Source: NOVA "Earthquake!"
In 1755, when a deadly earthquake struck the city of Lisbon, no one understood what could cause the ground to shake as it did. Observations of residents indicated that the quake had delivered two distinct types of vibrations. Since that time, scientists have developed and used a device called a seismometer to better understand seismic waves. Today, seismometers help scientists predict earthquakes. This video segment adapted from NOVA describes the history of seismology.
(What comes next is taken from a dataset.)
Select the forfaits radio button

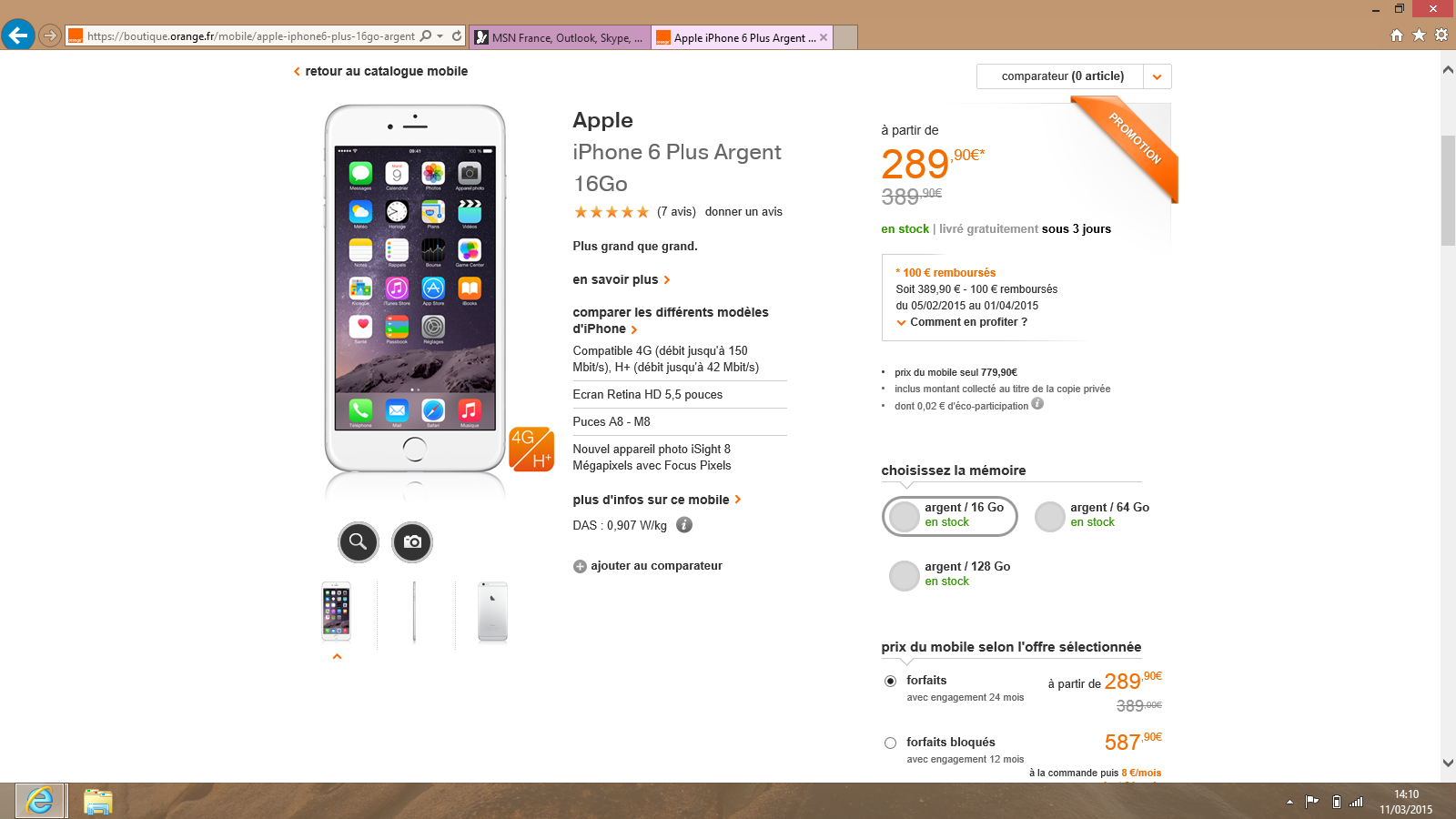[x=890, y=681]
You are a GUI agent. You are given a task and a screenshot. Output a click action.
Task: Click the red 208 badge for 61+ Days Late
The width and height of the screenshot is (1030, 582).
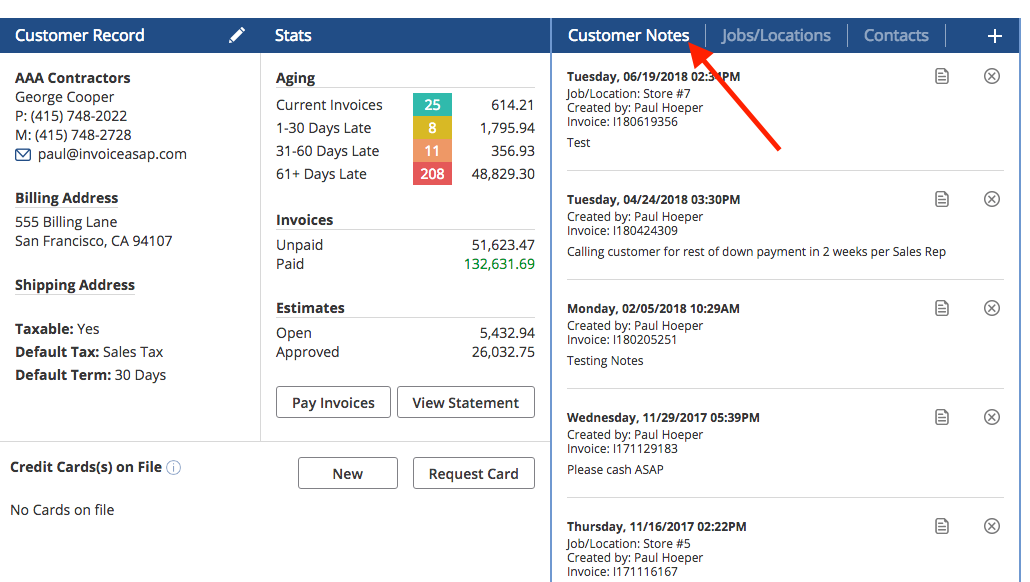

Earth's tectonic plates are in constant motion and, because the plates are not all moving in the same direction, the boundaries where they meet are often violent places. Boundaries where two plates move away from each other, usually found on the ocean floor, give rise to spectacular undersea volcanoes. In places where plates collide, huge slabs of crust buckle to create mountains, or one slides above and the other below to trigger violent volcanic eruptions on Earth's surface. Along other boundaries, plates slide haltingly past each other, causing earthquakes as they bind and then suddenly break loose.
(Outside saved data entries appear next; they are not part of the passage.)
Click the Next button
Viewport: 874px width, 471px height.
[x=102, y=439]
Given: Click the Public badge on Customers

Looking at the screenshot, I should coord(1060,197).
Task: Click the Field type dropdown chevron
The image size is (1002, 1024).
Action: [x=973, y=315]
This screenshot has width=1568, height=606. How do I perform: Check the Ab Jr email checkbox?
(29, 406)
Moving tectonic plates produce unfathomable force. Wherever this force exceeds the strength of the rock that makes up the plate, the rock will fracture and shift. The area where these fractures occur is called a fault. Plate movement pushes rocks on either side of a fault to move past each other, albeit slowly. Most of the time, friction keeps the rocks from moving, and the fault is said to be "locked." When the fault is locked, stress in the rocks increases until the rocks fracture and slip into new positions. This causes energy to be released in the form of vibrations, called seismic waves.
Seismic waves travel in all directions away from the point where a fracture occurs. This point, called the focus, is usually several kilometers below the surface. The location at the surface directly above the focus is the earthquake's epicenter.
Earthquakes generate three prominent types of seismic waves. The first two, called primary waves and secondary waves, or P and S waves, are detailed in this video segment. P waves cause rock particles to be compressed and decompressed in the same direction the wave is traveling. S waves cause rock particles to move at right angles, i.e., up and down or side to side, relative to the direction the wave is traveling. The third type, called surface waves, travels slowly over Earth's surface in a motion similar to ocean waves. These are the slowest moving of the three waves, but they are also the most damaging because they cause the surface and anything on it, including people, buildings, and water, to rise and fall dramatically.
Scientists use instruments called seismometers to measure seismic waves. Using these tools, they can determine both the magnitude of the vibration — by the height of the line on the seismogram — and the vibration's frequency — by the distance between the peaks or valleys on the graph. Depending on its configuration, a seismometer can record either vertical or horizontal motion.